After complex financial transaction, Gander Mountain set to go private next Monday

Gander Mountain, the St. Paul-based hunting and fishing retailer with 118 megastores across 23 states, completed a necessary step Friday in its announced plan to voluntarily delist the company’s common stock.

In a complex, two-step transaction designed to reduce its total number of shareholders under the 300 threshold necessary for delisting, the company announced it had completed a 1-for-30,000 reverse split of its common stock followed by a 30,000-for-1 forward split of its common stock.

The company, which generated in excess of $1 billion in revenue last year, filed papers Friday with the Securities and Exchange Commission, notifying investors that it now meets the requirements for delisting its stock and expects that the last day of trading of its common stock on Nasdaq Market to be on or about Jan. 25. The company has traded under the ticker GMTN since 2004.

Shareholders with less than one share after the reverse stock split will receive a cash payment of $5.15 for each share held prior to the reverse split, according to the company, while shareholders with 30,000 or more shares before the two-step transaction will retain their original number of shares of common stock with no change but will not receive any cash in the transaction.

The company’s two largest shareholders, Gratco LLC and Holiday Stationstores Inc. will provide the estimated $23.9 million cash payment for the fractional shares, according to Gander Mountain.

David Pratt, chairman of the board and interim CEO at Gander Mountain, is part of the Gratco Group, one of the company’s major lenders. Ronald and Gerald Erickson, who are part of the Holiday Group, also a major lender, are also directors at Gander Mountain. After the transaction, the three executives will increase their collective beneficial ownership of Gander Mountain common stock from about 76.2 percent to 95.4 percent, according to the company.

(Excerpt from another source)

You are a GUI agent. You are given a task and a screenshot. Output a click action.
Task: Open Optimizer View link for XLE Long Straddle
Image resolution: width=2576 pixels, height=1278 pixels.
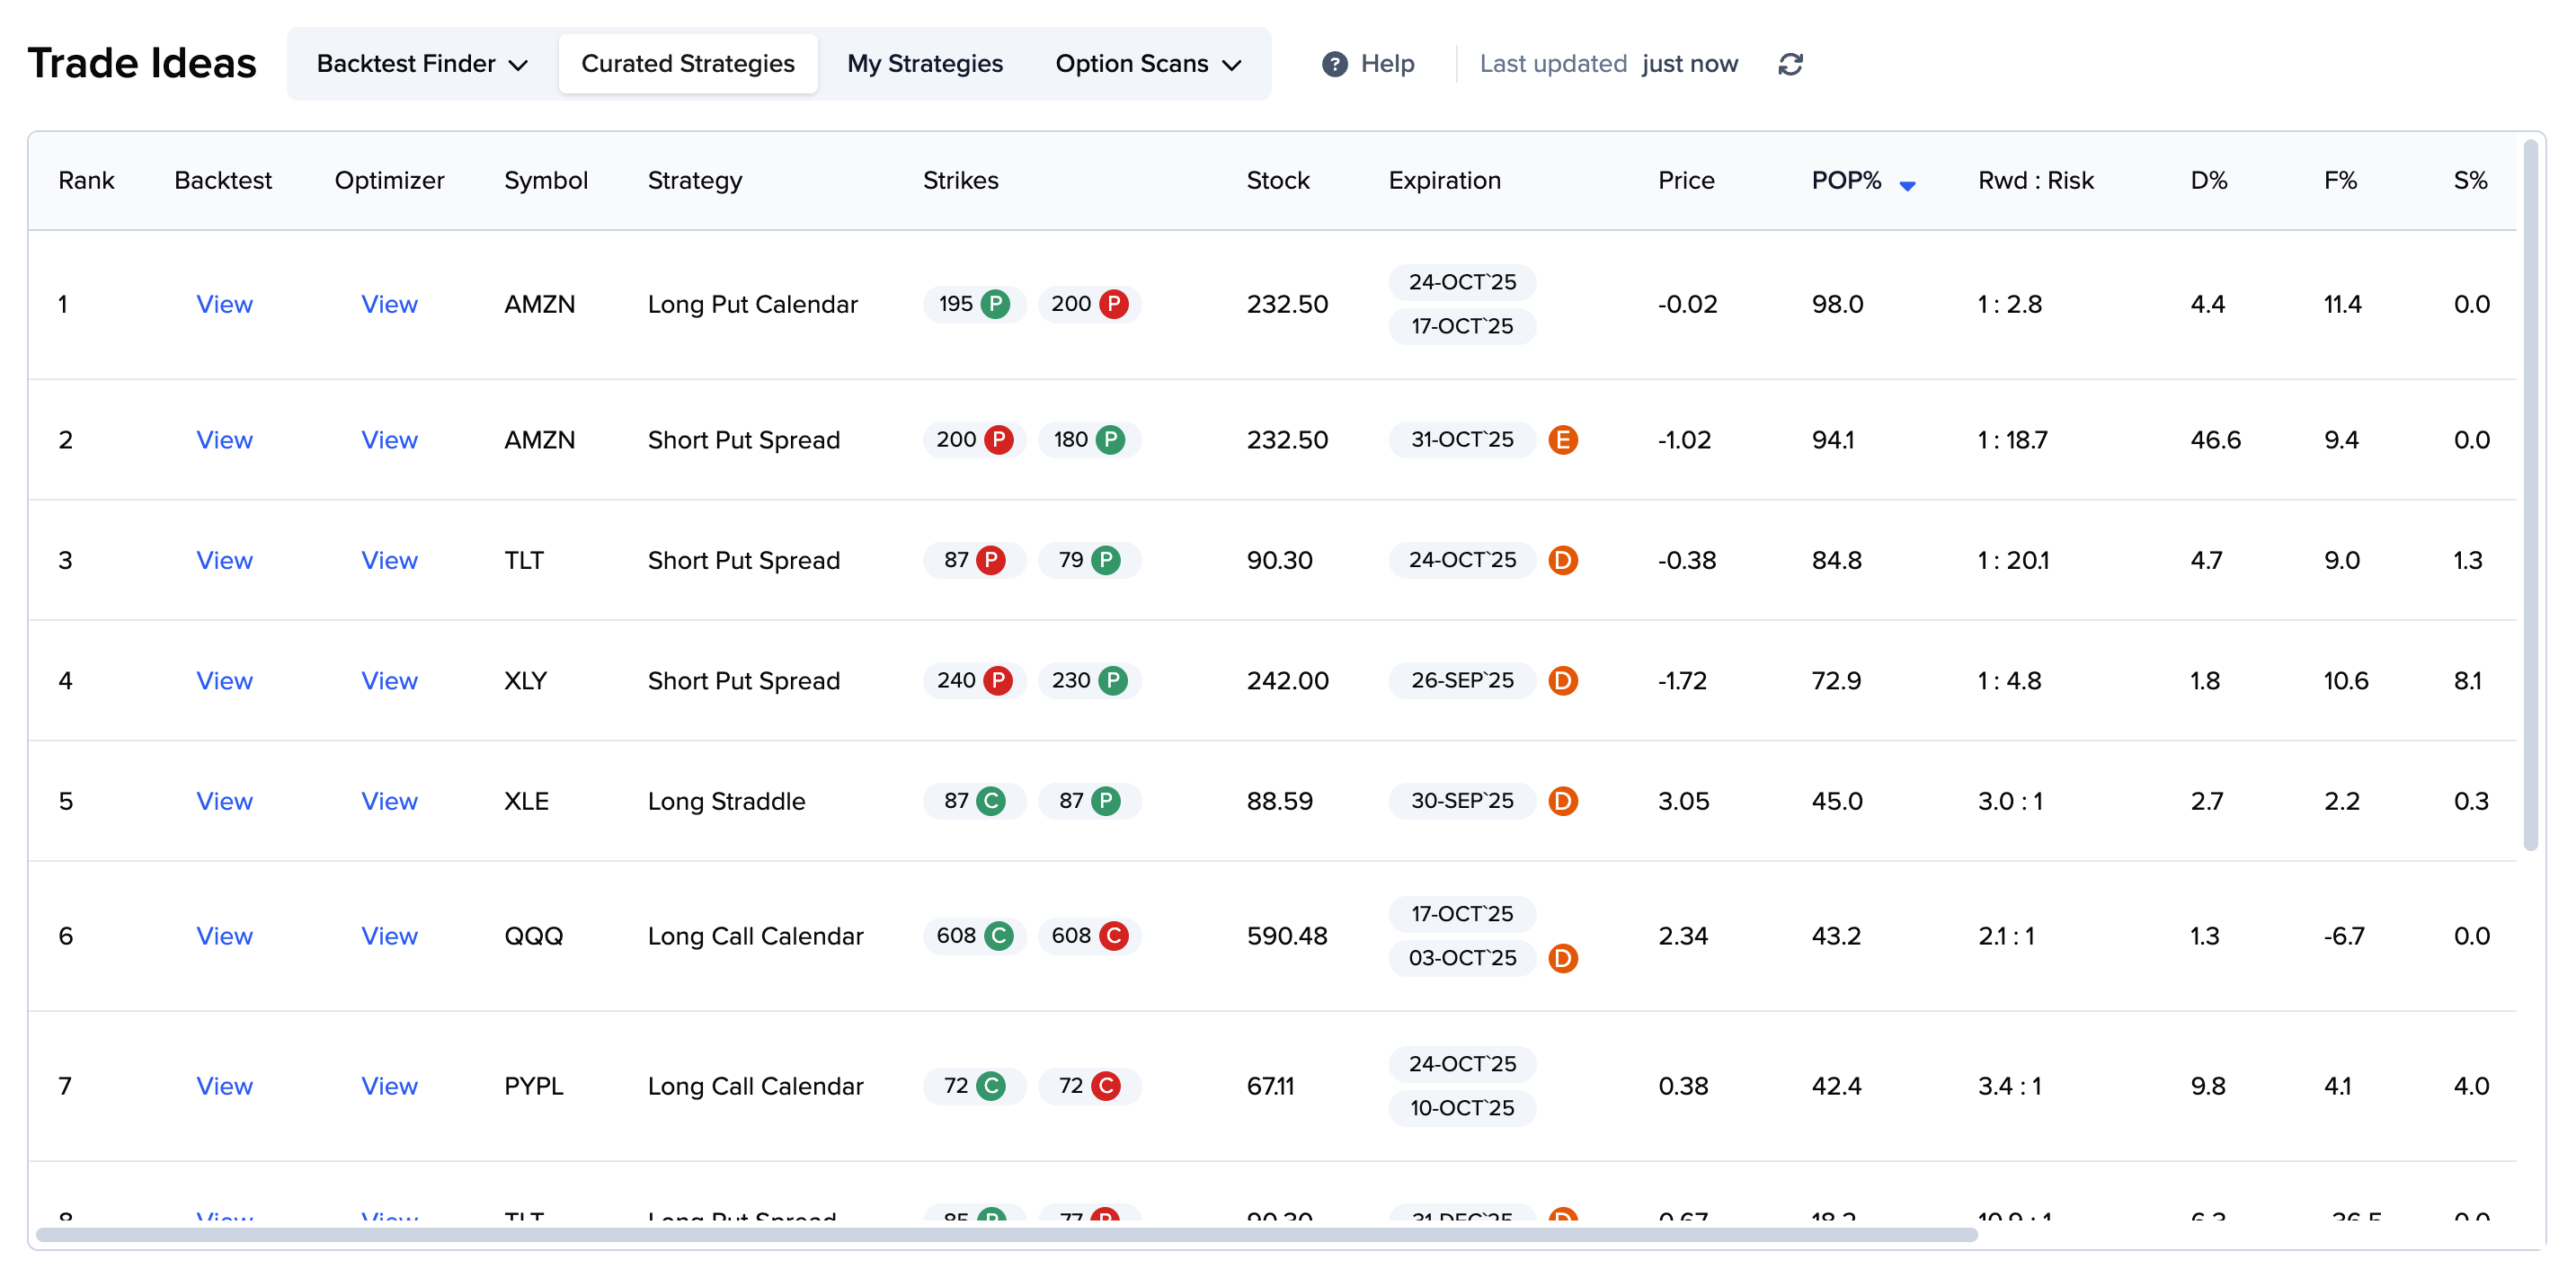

The company has estimated that it would save as much as $1.6 million annually before taxes, if it were no longer a public company. It also cited greater operational flexibility in several ways, including not being tied to quarterly earnings expectations. It also will benefit with fewer limitations on its use of Gander Mountain stock for acquisitions and in attracting and retaining employees.

Some academic researchers have argued that smaller companies face a significant cost burden in complying with the Sarbanes-Oxley Act, which was passed by Congress in response to the accounting corporate scandals a decade ago. In addition, small public companies face increasing challenges in attracting and retaining research coverage on Wall Street as the financial markets continue to focus on larger-cap companies and on trading strategies divorced from individual equities.

As previously reported, four shareholders have sued Gander Mountain, as well as Holiday Group and the Gratco Group, in Ramsey County District Court to try to stop the transaction, force a shareholder vote, win damages and force “disgorgement of unspecified benefits,” according to the company filings.

Comments (1)

  1. Submitted by donald maxwell on 01/19/2010 - 08:11 am.

    I don’t know whether it might be the case in this instance, but these tactics have been used to deprive small investors of the possibility of future gain on their stock, by forcing them out when the stock value is minimal.

    This type of maneuver was used, for example, when the Bass Brothers invested in a company originally called MediTrust, which emerged as La Quinta Inns. Small holders were forced out at a fraction of their investment.

    In a transaction of this kind, regulators should be looking at whether the forced-out investors have done well on their investments, and if not, assure they are forced out with a premium reflecting their loss of potential for recovery or gain.